* [Task objective]
Quote every line below exactly as it reads.

* [Records for the exercise]
◆ ◆ ◆ ◆ ◆
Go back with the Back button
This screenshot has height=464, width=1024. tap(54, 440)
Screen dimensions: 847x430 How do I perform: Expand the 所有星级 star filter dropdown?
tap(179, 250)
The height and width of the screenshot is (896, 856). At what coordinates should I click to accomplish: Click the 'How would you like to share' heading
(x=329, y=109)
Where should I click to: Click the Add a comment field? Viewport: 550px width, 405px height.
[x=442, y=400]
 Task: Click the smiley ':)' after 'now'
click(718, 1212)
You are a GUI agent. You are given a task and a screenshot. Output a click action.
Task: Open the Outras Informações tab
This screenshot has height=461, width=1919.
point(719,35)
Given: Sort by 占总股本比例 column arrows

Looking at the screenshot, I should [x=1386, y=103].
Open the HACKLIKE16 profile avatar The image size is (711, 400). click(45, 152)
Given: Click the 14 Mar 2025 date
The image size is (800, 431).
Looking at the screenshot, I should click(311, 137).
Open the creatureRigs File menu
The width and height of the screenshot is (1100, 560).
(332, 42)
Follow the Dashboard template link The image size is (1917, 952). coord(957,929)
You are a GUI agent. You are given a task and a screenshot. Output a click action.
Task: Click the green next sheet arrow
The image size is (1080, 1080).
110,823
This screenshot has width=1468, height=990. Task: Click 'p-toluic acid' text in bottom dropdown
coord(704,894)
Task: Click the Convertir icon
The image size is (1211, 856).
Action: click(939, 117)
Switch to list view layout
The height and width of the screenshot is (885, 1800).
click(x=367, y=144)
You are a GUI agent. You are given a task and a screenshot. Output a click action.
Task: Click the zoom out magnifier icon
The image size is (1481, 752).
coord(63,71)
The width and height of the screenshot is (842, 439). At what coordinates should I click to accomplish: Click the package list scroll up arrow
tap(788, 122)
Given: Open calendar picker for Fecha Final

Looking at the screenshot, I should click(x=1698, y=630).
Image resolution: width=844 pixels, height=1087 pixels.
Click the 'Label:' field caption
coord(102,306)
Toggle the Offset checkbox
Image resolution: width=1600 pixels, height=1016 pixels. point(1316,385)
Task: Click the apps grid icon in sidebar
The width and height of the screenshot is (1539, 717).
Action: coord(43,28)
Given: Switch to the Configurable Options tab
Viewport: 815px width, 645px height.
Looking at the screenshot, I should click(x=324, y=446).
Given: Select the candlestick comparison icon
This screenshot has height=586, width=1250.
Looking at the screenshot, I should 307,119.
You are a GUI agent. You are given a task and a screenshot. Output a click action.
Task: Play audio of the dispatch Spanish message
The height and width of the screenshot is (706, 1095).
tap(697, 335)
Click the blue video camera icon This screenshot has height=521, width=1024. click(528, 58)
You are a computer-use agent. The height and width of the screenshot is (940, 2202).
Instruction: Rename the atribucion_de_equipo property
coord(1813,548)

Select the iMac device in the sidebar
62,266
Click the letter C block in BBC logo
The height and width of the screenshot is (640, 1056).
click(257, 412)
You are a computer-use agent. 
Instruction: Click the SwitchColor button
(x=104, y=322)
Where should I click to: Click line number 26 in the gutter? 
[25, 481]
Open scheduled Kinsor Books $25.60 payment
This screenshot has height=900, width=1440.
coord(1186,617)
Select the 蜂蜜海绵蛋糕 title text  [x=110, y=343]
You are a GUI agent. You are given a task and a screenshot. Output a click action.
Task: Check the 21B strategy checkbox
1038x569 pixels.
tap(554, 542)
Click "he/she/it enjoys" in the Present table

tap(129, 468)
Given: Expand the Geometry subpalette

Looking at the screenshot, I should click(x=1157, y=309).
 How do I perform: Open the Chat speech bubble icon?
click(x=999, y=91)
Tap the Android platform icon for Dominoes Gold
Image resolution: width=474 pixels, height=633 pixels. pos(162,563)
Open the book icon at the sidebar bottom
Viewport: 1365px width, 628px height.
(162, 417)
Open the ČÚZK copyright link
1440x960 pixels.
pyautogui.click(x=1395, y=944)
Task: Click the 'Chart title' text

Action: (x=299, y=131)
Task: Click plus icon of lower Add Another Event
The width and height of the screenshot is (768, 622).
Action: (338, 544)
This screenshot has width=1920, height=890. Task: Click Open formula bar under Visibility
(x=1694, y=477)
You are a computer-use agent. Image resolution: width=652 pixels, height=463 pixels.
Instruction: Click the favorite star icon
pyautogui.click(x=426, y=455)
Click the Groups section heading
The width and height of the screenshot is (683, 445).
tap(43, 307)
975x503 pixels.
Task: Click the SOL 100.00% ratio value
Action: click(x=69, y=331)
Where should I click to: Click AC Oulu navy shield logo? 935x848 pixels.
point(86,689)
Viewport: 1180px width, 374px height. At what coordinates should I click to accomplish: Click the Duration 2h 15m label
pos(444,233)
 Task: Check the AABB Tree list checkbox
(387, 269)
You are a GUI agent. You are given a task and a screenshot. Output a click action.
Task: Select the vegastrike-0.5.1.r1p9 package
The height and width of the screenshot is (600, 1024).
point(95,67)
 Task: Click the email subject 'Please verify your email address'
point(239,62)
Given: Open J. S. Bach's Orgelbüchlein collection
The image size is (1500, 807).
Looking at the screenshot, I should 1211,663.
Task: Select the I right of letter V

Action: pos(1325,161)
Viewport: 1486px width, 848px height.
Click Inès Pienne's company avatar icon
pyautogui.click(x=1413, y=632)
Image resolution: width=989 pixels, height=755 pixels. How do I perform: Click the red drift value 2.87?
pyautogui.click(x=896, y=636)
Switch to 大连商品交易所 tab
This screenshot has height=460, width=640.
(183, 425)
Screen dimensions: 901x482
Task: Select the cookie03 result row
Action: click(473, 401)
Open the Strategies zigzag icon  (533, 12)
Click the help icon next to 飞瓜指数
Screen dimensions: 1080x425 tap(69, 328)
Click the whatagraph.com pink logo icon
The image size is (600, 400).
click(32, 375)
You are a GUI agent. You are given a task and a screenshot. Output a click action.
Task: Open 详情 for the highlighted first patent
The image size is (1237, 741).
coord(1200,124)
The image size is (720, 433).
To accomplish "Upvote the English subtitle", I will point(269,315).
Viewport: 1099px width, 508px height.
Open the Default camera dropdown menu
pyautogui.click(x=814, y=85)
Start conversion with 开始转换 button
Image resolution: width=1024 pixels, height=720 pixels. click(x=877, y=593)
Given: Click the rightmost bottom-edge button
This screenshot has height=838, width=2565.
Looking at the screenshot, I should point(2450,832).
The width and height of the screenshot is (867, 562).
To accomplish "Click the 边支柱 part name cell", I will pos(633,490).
◆ ◆ ◆ ◆ ◆
* [Answer for this exercise]
Go back with the Back button
This screenshot has height=464, width=1024. tap(54, 440)
Screen dimensions: 847x430 How do I perform: Expand the 所有星级 star filter dropdown?
tap(179, 250)
The height and width of the screenshot is (896, 856). At what coordinates should I click to accomplish: Click the 'How would you like to share' heading
(x=329, y=109)
Where should I click to: Click the Add a comment field? Viewport: 550px width, 405px height.
[x=442, y=400]
 Task: Click the smiley ':)' after 'now'
click(718, 1212)
You are a GUI agent. You are given a task and a screenshot. Output a click action.
Task: Open the Outras Informações tab
This screenshot has height=461, width=1919.
point(719,35)
Given: Sort by 占总股本比例 column arrows

Looking at the screenshot, I should [x=1386, y=103].
Open the HACKLIKE16 profile avatar The image size is (711, 400). click(45, 152)
Given: Click the 14 Mar 2025 date
The image size is (800, 431).
Looking at the screenshot, I should click(311, 137).
Open the creatureRigs File menu
The width and height of the screenshot is (1100, 560).
(332, 42)
Follow the Dashboard template link The image size is (1917, 952). coord(957,929)
You are a GUI agent. You are given a task and a screenshot. Output a click action.
Task: Click the green next sheet arrow
The image size is (1080, 1080).
110,823
This screenshot has width=1468, height=990. Task: Click 'p-toluic acid' text in bottom dropdown
coord(704,894)
Task: Click the Convertir icon
The image size is (1211, 856).
Action: click(939, 117)
Switch to list view layout
The height and width of the screenshot is (885, 1800).
click(x=367, y=144)
You are a GUI agent. You are given a task and a screenshot. Output a click action.
Task: Click the zoom out magnifier icon
The image size is (1481, 752).
coord(63,71)
The width and height of the screenshot is (842, 439). At what coordinates should I click to accomplish: Click the package list scroll up arrow
tap(788, 122)
Given: Open calendar picker for Fecha Final

Looking at the screenshot, I should click(x=1698, y=630).
Image resolution: width=844 pixels, height=1087 pixels.
Click the 'Label:' field caption
coord(102,306)
Toggle the Offset checkbox
Image resolution: width=1600 pixels, height=1016 pixels. point(1316,385)
Task: Click the apps grid icon in sidebar
The width and height of the screenshot is (1539, 717).
Action: coord(43,28)
Given: Switch to the Configurable Options tab
Viewport: 815px width, 645px height.
Looking at the screenshot, I should click(x=324, y=446).
Given: Select the candlestick comparison icon
This screenshot has height=586, width=1250.
Looking at the screenshot, I should 307,119.
You are a GUI agent. You are given a task and a screenshot. Output a click action.
Task: Play audio of the dispatch Spanish message
The height and width of the screenshot is (706, 1095).
tap(697, 335)
Click the blue video camera icon This screenshot has height=521, width=1024. click(528, 58)
You are a computer-use agent. The height and width of the screenshot is (940, 2202).
Instruction: Rename the atribucion_de_equipo property
coord(1813,548)

Select the iMac device in the sidebar
62,266
Click the letter C block in BBC logo
The height and width of the screenshot is (640, 1056).
click(257, 412)
You are a computer-use agent. 
Instruction: Click the SwitchColor button
(x=104, y=322)
Where should I click to: Click line number 26 in the gutter? 
[25, 481]
Open scheduled Kinsor Books $25.60 payment
This screenshot has height=900, width=1440.
coord(1186,617)
Select the 蜂蜜海绵蛋糕 title text  [x=110, y=343]
You are a GUI agent. You are given a task and a screenshot. Output a click action.
Task: Check the 21B strategy checkbox
1038x569 pixels.
tap(554, 542)
Click "he/she/it enjoys" in the Present table

tap(129, 468)
Given: Expand the Geometry subpalette

Looking at the screenshot, I should click(x=1157, y=309).
 How do I perform: Open the Chat speech bubble icon?
click(x=999, y=91)
Tap the Android platform icon for Dominoes Gold
Image resolution: width=474 pixels, height=633 pixels. pos(162,563)
Open the book icon at the sidebar bottom
Viewport: 1365px width, 628px height.
(162, 417)
Open the ČÚZK copyright link
1440x960 pixels.
pyautogui.click(x=1395, y=944)
Task: Click the 'Chart title' text

Action: (x=299, y=131)
Task: Click plus icon of lower Add Another Event
The width and height of the screenshot is (768, 622).
Action: (338, 544)
This screenshot has width=1920, height=890. Task: Click Open formula bar under Visibility
(x=1694, y=477)
You are a computer-use agent. Image resolution: width=652 pixels, height=463 pixels.
Instruction: Click the favorite star icon
pyautogui.click(x=426, y=455)
Click the Groups section heading
The width and height of the screenshot is (683, 445).
tap(43, 307)
975x503 pixels.
Task: Click the SOL 100.00% ratio value
Action: click(x=69, y=331)
Where should I click to: Click AC Oulu navy shield logo? 935x848 pixels.
point(86,689)
Viewport: 1180px width, 374px height. At what coordinates should I click to accomplish: Click the Duration 2h 15m label
pos(444,233)
 Task: Check the AABB Tree list checkbox
(387, 269)
You are a GUI agent. You are given a task and a screenshot. Output a click action.
Task: Select the vegastrike-0.5.1.r1p9 package
The height and width of the screenshot is (600, 1024).
point(95,67)
 Task: Click the email subject 'Please verify your email address'
point(239,62)
Given: Open J. S. Bach's Orgelbüchlein collection
The image size is (1500, 807).
Looking at the screenshot, I should 1211,663.
Task: Select the I right of letter V

Action: pos(1325,161)
Viewport: 1486px width, 848px height.
Click Inès Pienne's company avatar icon
pyautogui.click(x=1413, y=632)
Image resolution: width=989 pixels, height=755 pixels. How do I perform: Click the red drift value 2.87?
pyautogui.click(x=896, y=636)
Switch to 大连商品交易所 tab
This screenshot has height=460, width=640.
(183, 425)
Screen dimensions: 901x482
Task: Select the cookie03 result row
Action: click(473, 401)
Open the Strategies zigzag icon  (533, 12)
Click the help icon next to 飞瓜指数
Screen dimensions: 1080x425 tap(69, 328)
Click the whatagraph.com pink logo icon
The image size is (600, 400).
click(32, 375)
You are a GUI agent. You are given a task and a screenshot. Output a click action.
Task: Open 详情 for the highlighted first patent
The image size is (1237, 741).
coord(1200,124)
The image size is (720, 433).
To accomplish "Upvote the English subtitle", I will point(269,315).
Viewport: 1099px width, 508px height.
Open the Default camera dropdown menu
pyautogui.click(x=814, y=85)
Start conversion with 开始转换 button
Image resolution: width=1024 pixels, height=720 pixels. click(x=877, y=593)
Given: Click the rightmost bottom-edge button
This screenshot has height=838, width=2565.
Looking at the screenshot, I should point(2450,832).
The width and height of the screenshot is (867, 562).
To accomplish "Click the 边支柱 part name cell", I will pos(633,490).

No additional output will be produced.